Despite the eternal dislike of Watson Park, the ground was part of the Ashy Redbacks identity as a team. In 1990, the new committee received permission to move the club to Ferndale Park on Glen Iris Road. No-one really regretted that the decision to leave severed the connection to the almost defunct Seniors Team. But they did feel that moving away from it would affect their long-running connection to Ashburton, St Michaels and Solway Schools. So they decided to run two clinics: one at Watson Park and one at Ferndale Park. Unfortunately, the connection to St Marys Primary School died as a result.

If there were apprehensions about the move, these abated very quickly. ‘Ferndale had lovely refurbished club rooms, a great big clean canteen and all sorts of things which made it a much better place to be,’ said George McGrath. The new location almost immediately revitalised the parental involvement in the club. Now they could run events, host dinners and illegally serve alcohol.

Next, the club needed to lift its rankings to try and recruit young players in a hotly competitive market. It had not won a premiership in any age group since 1983. They joined up with the now-defunct Ashwood Juniors to form an Under 13s team. This afforded them an impressive coach named Bernie O’Brien, a former all-Australian amateur footballer.

The association with Ashwood Juniors paid off financially too. From them, the Committee discovered that if a former player made the AFL list, the Club could receive some money. Everyone racked their brains.

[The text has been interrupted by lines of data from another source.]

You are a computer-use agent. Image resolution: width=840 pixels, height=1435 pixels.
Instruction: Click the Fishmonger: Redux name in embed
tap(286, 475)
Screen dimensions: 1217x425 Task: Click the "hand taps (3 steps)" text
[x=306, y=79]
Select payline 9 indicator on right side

One woman, Loretta Hosking, remembered a boy called Paul Cooper had gone on to play 81 games for Hawthorn. He had played with the Ashy Meths from 1982 to 1984. In fact, he’d played in the last premiership the Club had won. When the Committee took this information to the AFL, they came back with $5,000.

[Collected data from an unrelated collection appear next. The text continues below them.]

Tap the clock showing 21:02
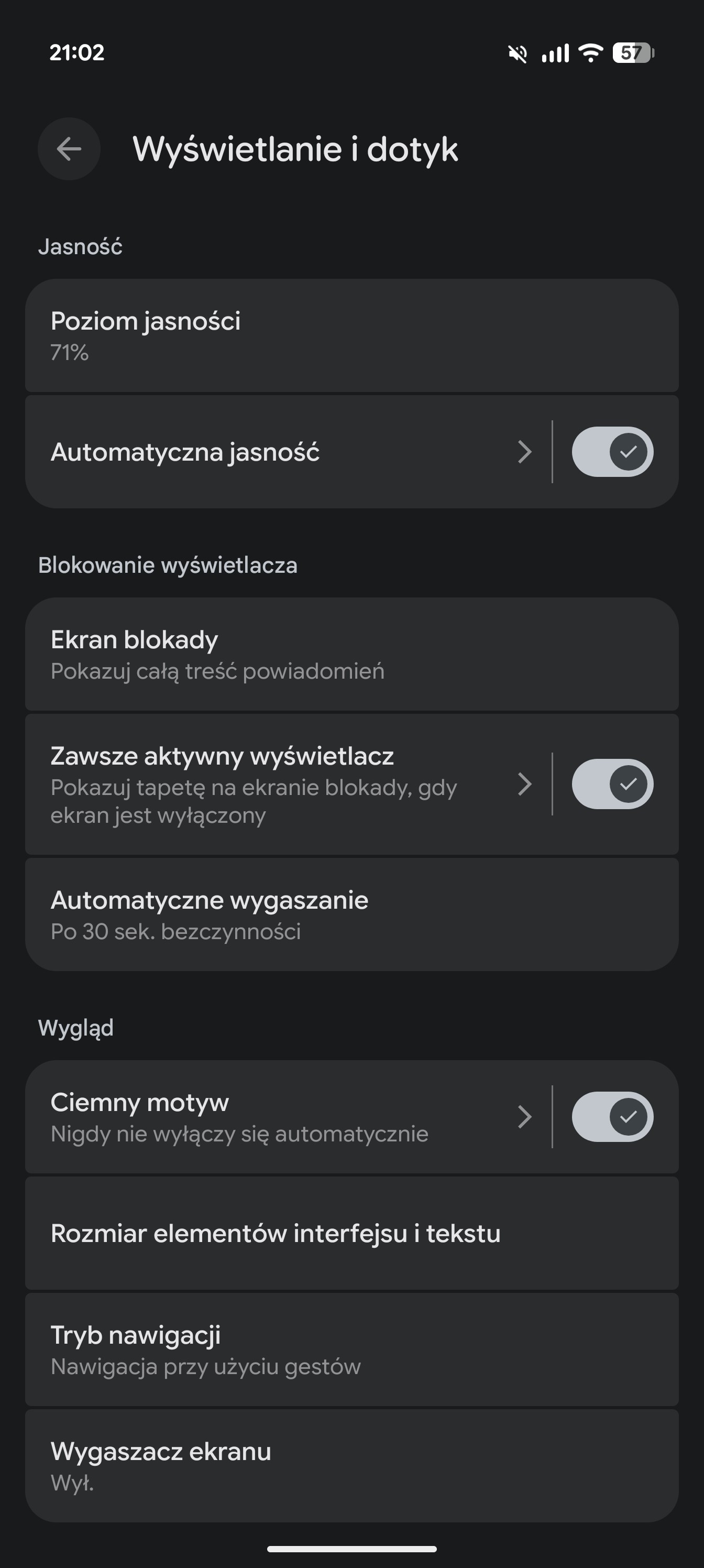The width and height of the screenshot is (704, 1568). [76, 53]
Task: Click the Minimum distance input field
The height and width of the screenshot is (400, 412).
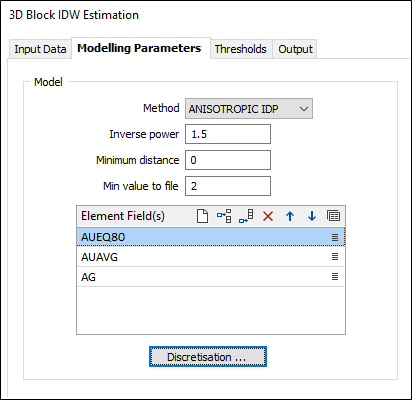Action: [228, 160]
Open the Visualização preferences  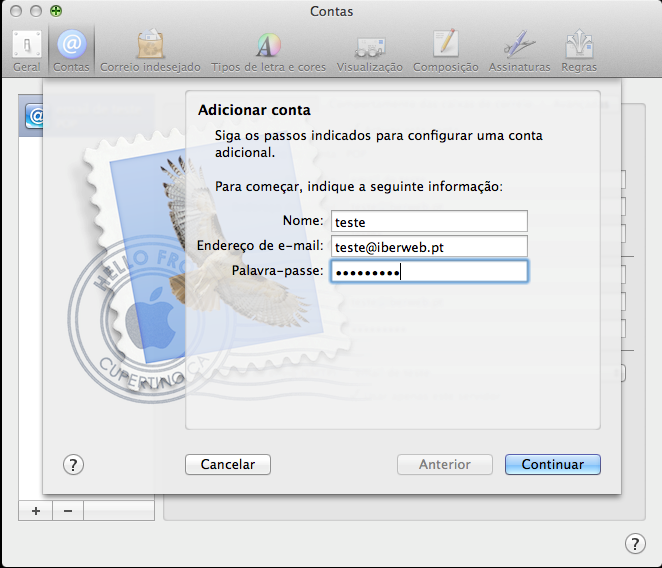click(369, 50)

‘It was the first big money we got and we put it straight into a term deposit,’ said Cam Johnstone. If you’re scoffing at this, remember this was 1990 when interest rates were 17 per cent. The windfall almost single-handedly saved the Club. The fancy new canteen at Ferndale helped with the rest.

The 1990s also saw people joining the Committee who may not have known much about coaching football but did have highly valuable professional skills. Damian McManus, who proved instrumental in gaining sponsorship and fundraising for the Club noted, ‘I think the first effort in fundraising was to get money to buy singlets for the clinics so we could distinguish one side from another.’

He and his wife Jeanie took over the canteen.

‘We had to sell beer to make a dollar,’ he said. ‘If business at the bar slowed down, I’d pull the roller-shutter door half way down over the counter, bang on it, and say ‘Last drinks!’ and it would then go on for another couple of hours.’

Jeanie, a professional bookkeeper, religiously banked all the proceeds.

Jeanie McManus also orchestrated the Redbacks key social event, the AUJFC Ball. ‘I thought it was just a great piece of social machinery that brought people together,’ said George McGrath. ‘People talked about it for months before it happened and months after it happened. It was just fabulous.’

After a nine year drought, by 1992, the Ashy Redbacks won three flags in two years. But, as George noted in the Annual Report that year, ‘the true measure of success of a junior football club is the number of children it gives the chance to received instruction in Aussie Rules, play competitively, and above all... enjoy the game.’